Case Presentation:

A 61‐year‐old woman was admitted with acute jaundice. She was in her usual state of health until 2 weeks prior to admission, when she developed progressive jaundice, dull right upper quadrant pain, and lower‐extremity edema. Her medical history included a deep venous thrombosis while taking oral contraceptives and a pulmonary embolism after a surgery. Physical examination revealed icteric sclera and jaundiced skin. She was alert, but oriented to only person and place. She had mild right upper quadrant pain with palpation; she did not have hepatomegaly or ascites. Asterixis and 2+ lower‐extremity edema were present. Laboratory studies showed a total bilirubin of 6.3 mg/dL, a direct bilirubin of 4.7 mg/dL, AST of 487 mg/dL, ALT of 336 mg/dL, and an INR of 1.9; other liver function tests, chemistries, and CBC were normal. Serologies for hepatitis A, B, and C and EBV, HSV, and CMV were negative. An abdominal MRI demonstrated an atrophied left hepatic lobe; associated biliary ducts and vasculature were atretic. Hepatic venogram revealed an acute short‐length right hepatic vein thrombosis partially involving the inferior vena cava, as well as chronic occlusion of all other outflow segments. Acute‐on‐chronic Budd–Chiari syndrome was diagnosed. A stent was placed in the right hepatic vein. Jaundice, edema, and pain improved, but her coagulopathy did not resolve. She was anticoagulated with warfarin and placed on the liver transplant waiting list.
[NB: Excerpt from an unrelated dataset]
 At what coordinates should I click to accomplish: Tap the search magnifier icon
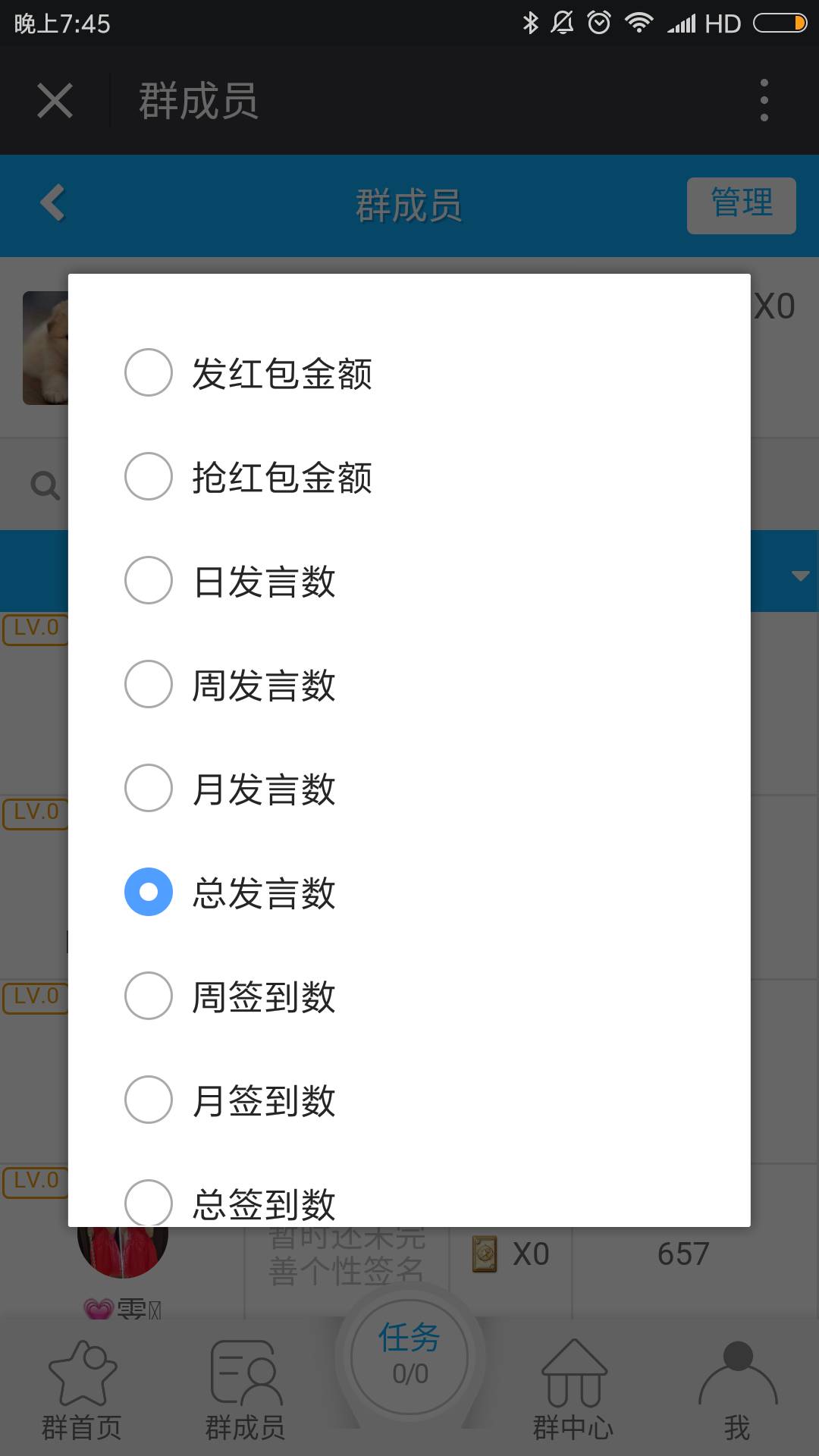click(x=45, y=485)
Budd–Chiari syndrome is rare, with an estimated incidence of less than 1 case per million individuals per year. It is diagnosed when hepatic outflow obstruction occurs anywhere between the hepatic veins and the terminal IVC. An underlying hypercoagulable state is identified in 75% of cases; primary myeloproliferative disorders are most commonly identified. Other causes include paroxysmal nocturnal hemoglobinuria, antiphospholipid antibody syndrome, oral contraceptive use, and inherited deficiencies of protein C, protein S, or antithrombin III. Clinical manifestations do not appear until at least 2 hepatic veins are occluded; if obstruction occurs slowly and is accompanied by extensive collateral development, the patient may remain asymptomatic. In this case, the severely atrophied left hepatic lobe suggests a slow thrombosis of the left hepatic vein, resulting in asymptomatic necrosis as collateral vessels developed. The damage was clinically undetectable until the final thrombotic insult occurred. This acute‐on‐chronic presentation of Budd–Chiari syndrome carries a relatively poor prognosis.
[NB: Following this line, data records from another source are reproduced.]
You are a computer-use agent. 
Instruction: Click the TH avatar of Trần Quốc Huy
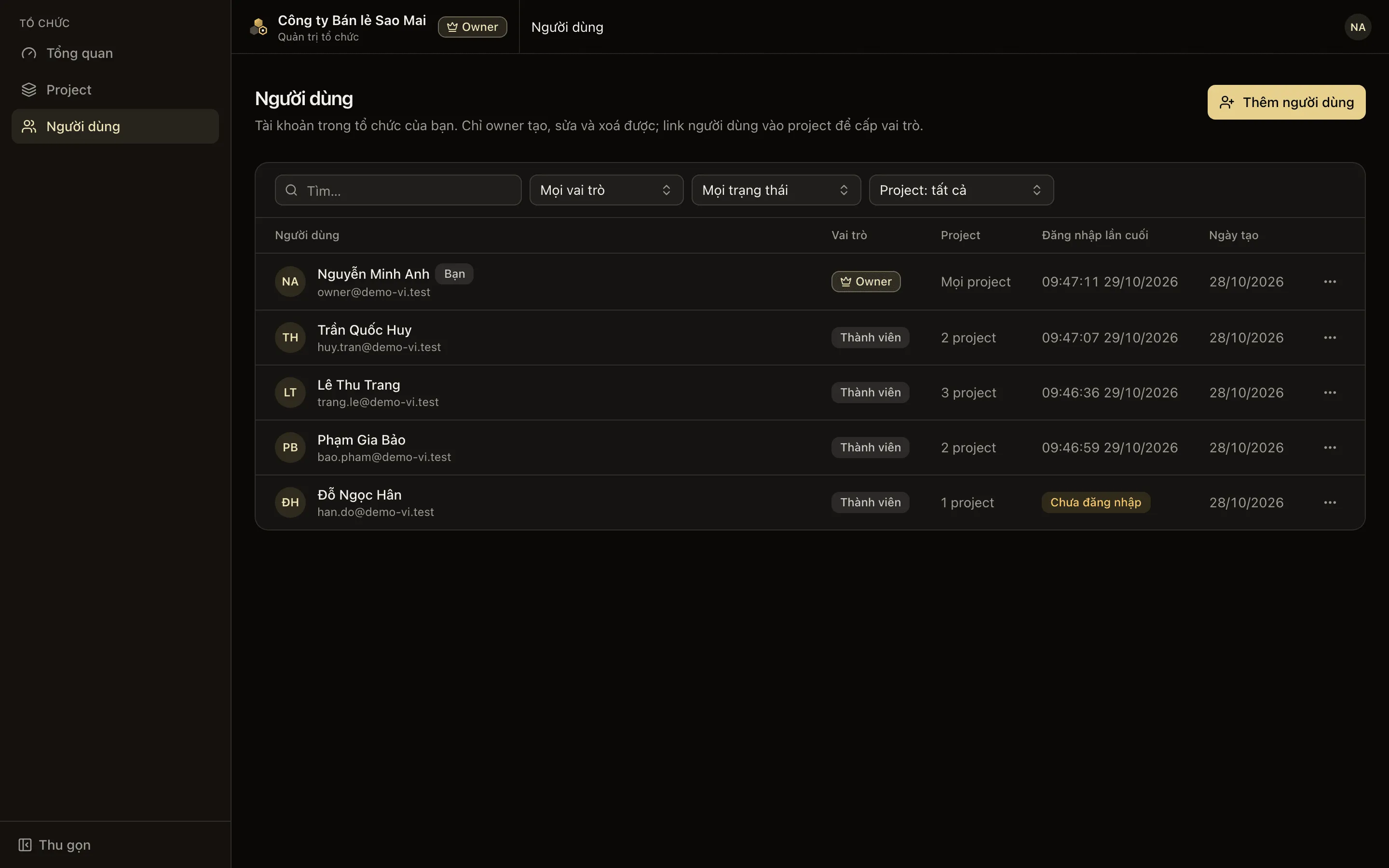tap(290, 338)
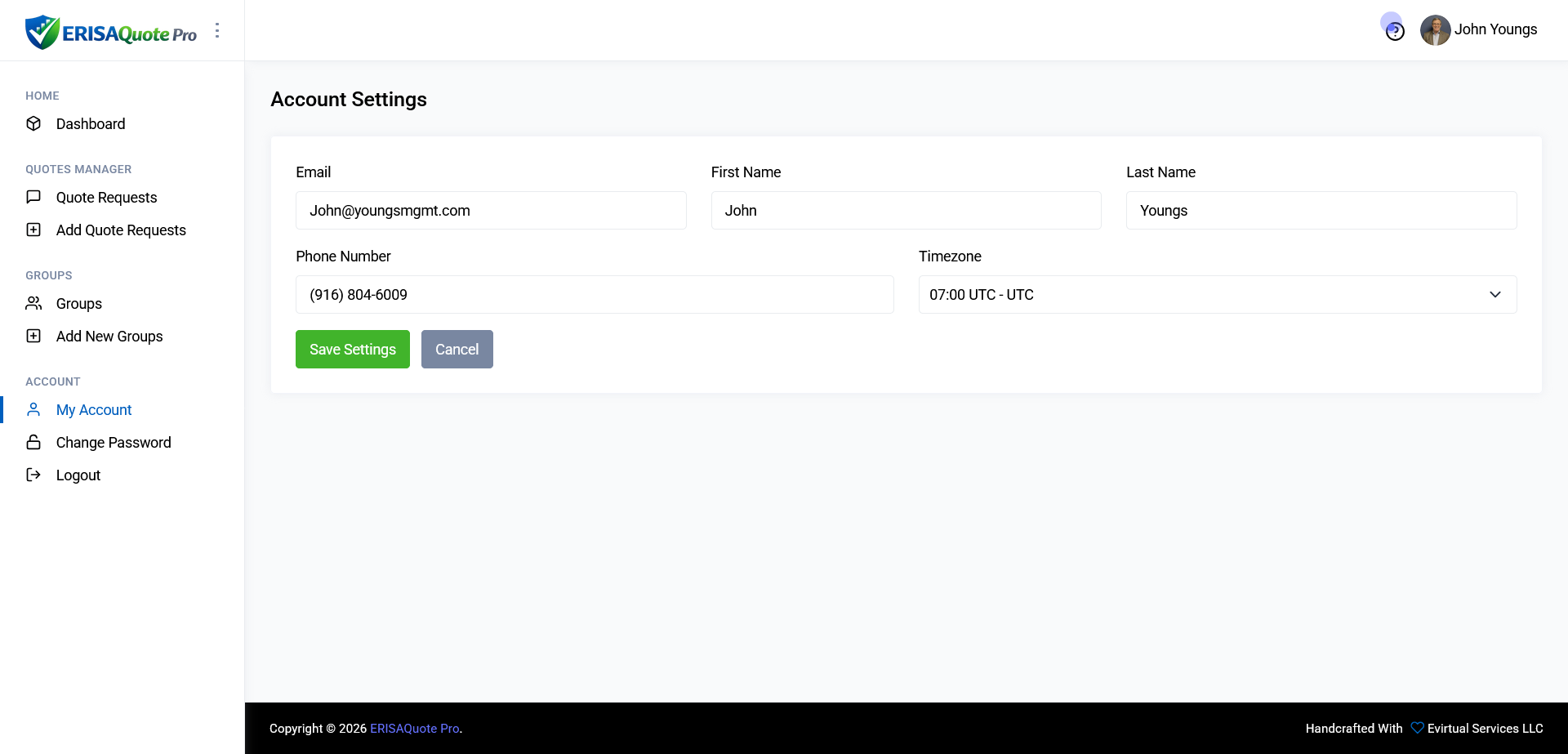This screenshot has height=754, width=1568.
Task: Click the Dashboard cube icon
Action: pyautogui.click(x=33, y=123)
Although rare, Budd–Chiari syndrome carries a high mortality rate. Acute, chronic, and acute‐on‐chronic presentations have all been identified. Early identification of the syndrome and diagnosis of the underlying hypercoagulable state allow for early initiation of anticoagulation, which prevents the most severe complications and decreases mortality.

MRI of liver. (1) Atrophy of the left lobe of liver, associated with mild left‐sided biliary ductal dilatation. Status post cholecystectomy. (2) Heterogeneous enhancement of the liver. There are multiple tiny hypervascular foci, which are nonspecific, and could represent perfusion anomalies.

Hepatic venogram. A single stenotic vein was found. Disorderly and enlarged hepatic veins within the parenchyma. No middle hepatic or left hepatic veins were found. The findings are consistent with severe hepatic venous stenosis with resultant Budd–Chiari‐type physiology.